*Text shown*:
Matthew Talbot (1767September 17, 1827) was an American politician. He was the 30th Governor of Georgia.

Biography
Talbot was born in Bedford County in the Colony of Virginia and moved to Wilkes County, Georgia after the American Revolution. Talbot served as a captain in the Georgia Militia.

He was descended from one of the oldest Norman families in England.  He was a grandson of Matthew Talbot, who was the third son of the tenth Earl of Shrewsbury.  That Matthew Talbot was born in England in 1699.  In 1722 he came on a visit to Maryland with his cousin Edward, a son Earl Talbot, to visit relatives who had settled there and for whom Talbot County in that State was named.  He later moved to Maryland, and from there to Virginia where he had four sons.  After the death of his wife, he moved to Bedford County, Virginia.

From 1790 to 1791, Talbot served as superior court clerk in Elbert County. He represented Wilkes county as its representative in the Georgia General Assembly.

Talbot eventually moved to Oglethorpe County, Georgia and was elected its delegate to the state Constitutional Convention in 1795 and 1798. In 1808, he was elected to the Georgia Senate and served in that capacity for fifteen years. From 1818 to 1823, he was the president of the Senate.

Material on locating elements on screens:
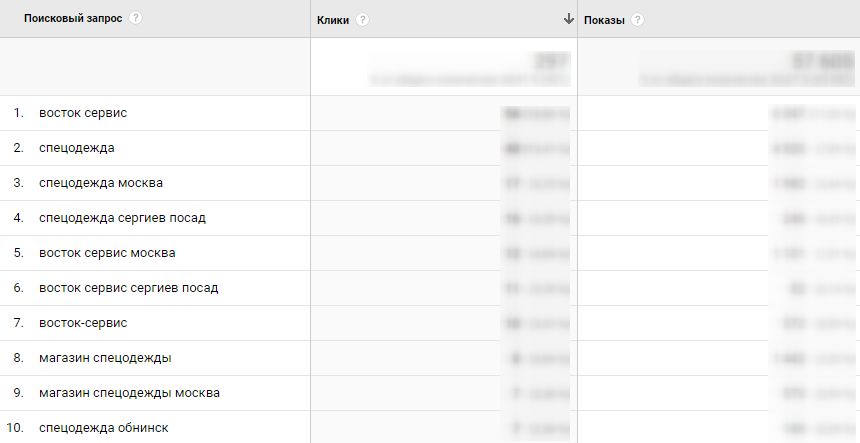Click help icon next to Показы
860x443 pixels.
point(637,19)
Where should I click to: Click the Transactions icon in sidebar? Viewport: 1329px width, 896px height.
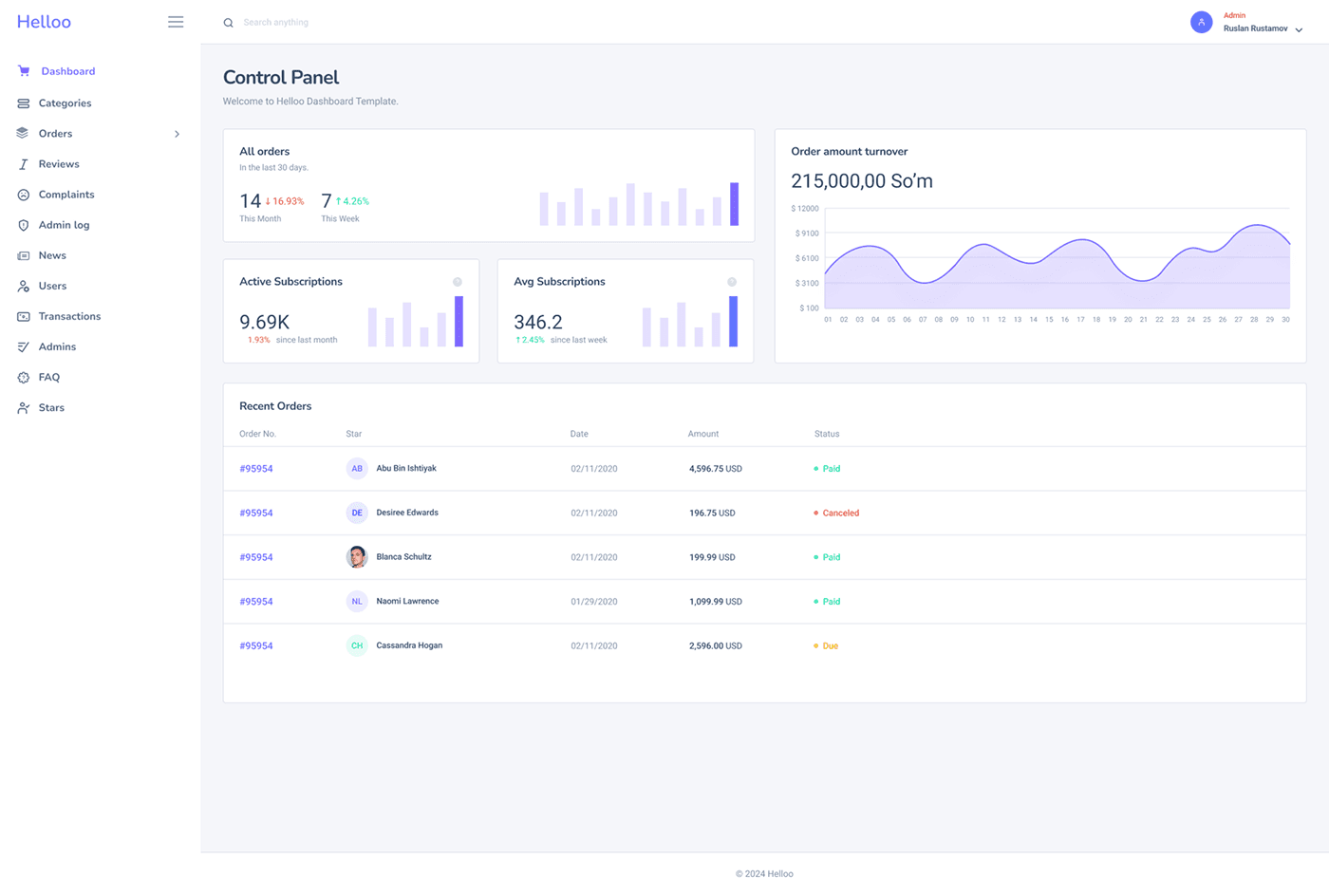(24, 316)
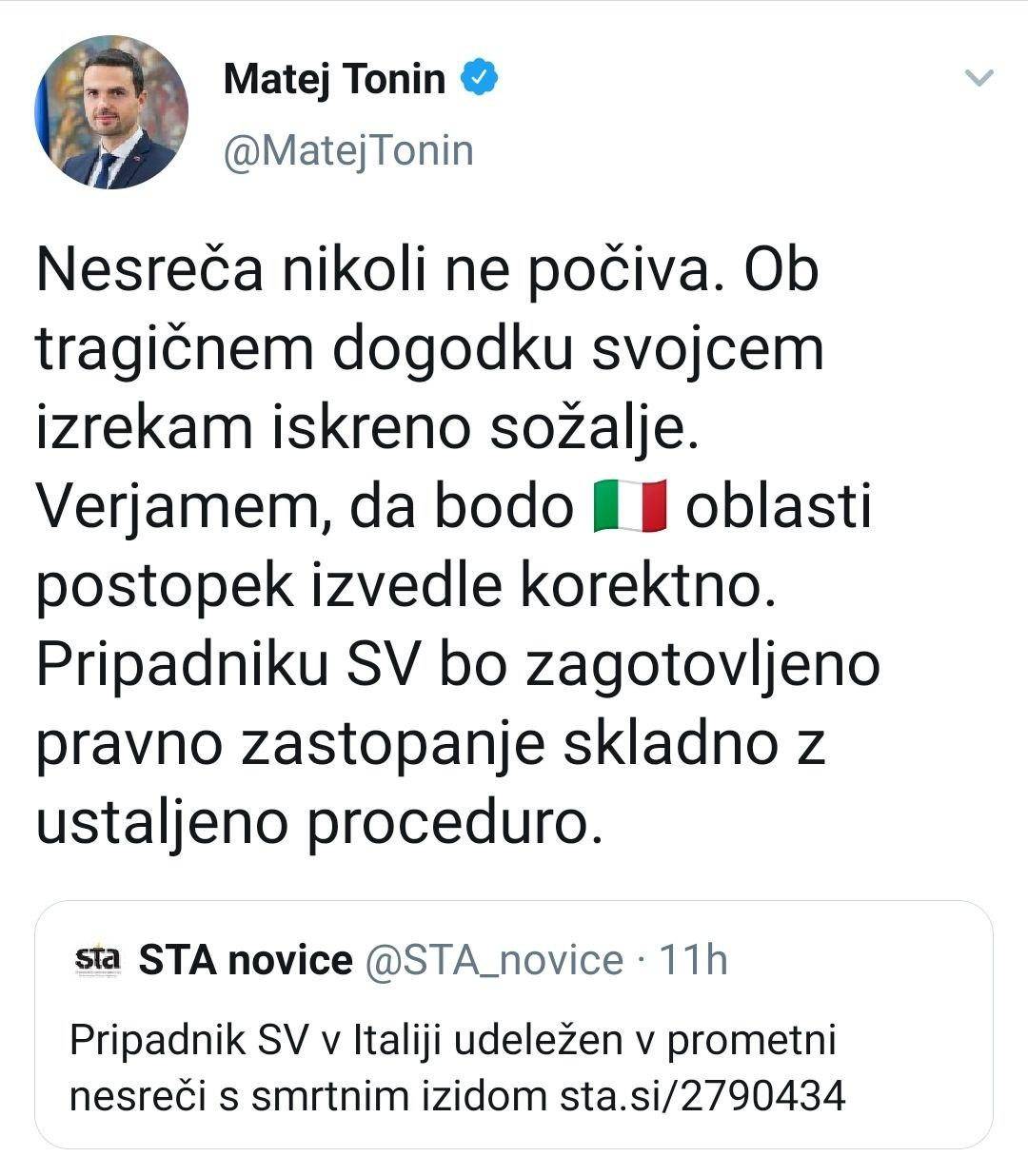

*Short exercise*:
Continue the biography of Matthew Talbot, which appears before the material, starting after its final sentence.

*Task answer*:
While Talbot was serving as that president of the Senate in 1819, governor William Rabun died in office, and Talbot served as the 30th Governor for two weeks.

Death and legacy
He died near Washington, Georgia and is interred in the Smyrna United Methodist Church Cemetery in Washington.

Talbot County, Georgia and Talbotton, Georgia are named in his honor.

References

External links
 

William J. Northen, Men of Mark in Georgia, A. B. Caldwell, 1912, pp. 273–275.
Georgia State Archives Roster of State Governors
Georgia Governor's Gravesites Field Guide (1776-2003)
Georgia Secretary of State official website
National Governors Association

1767 births
1827 deaths
People from Bedford County, Virginia
People from Wilkes County, Georgia
Governors of Georgia (U.S. state)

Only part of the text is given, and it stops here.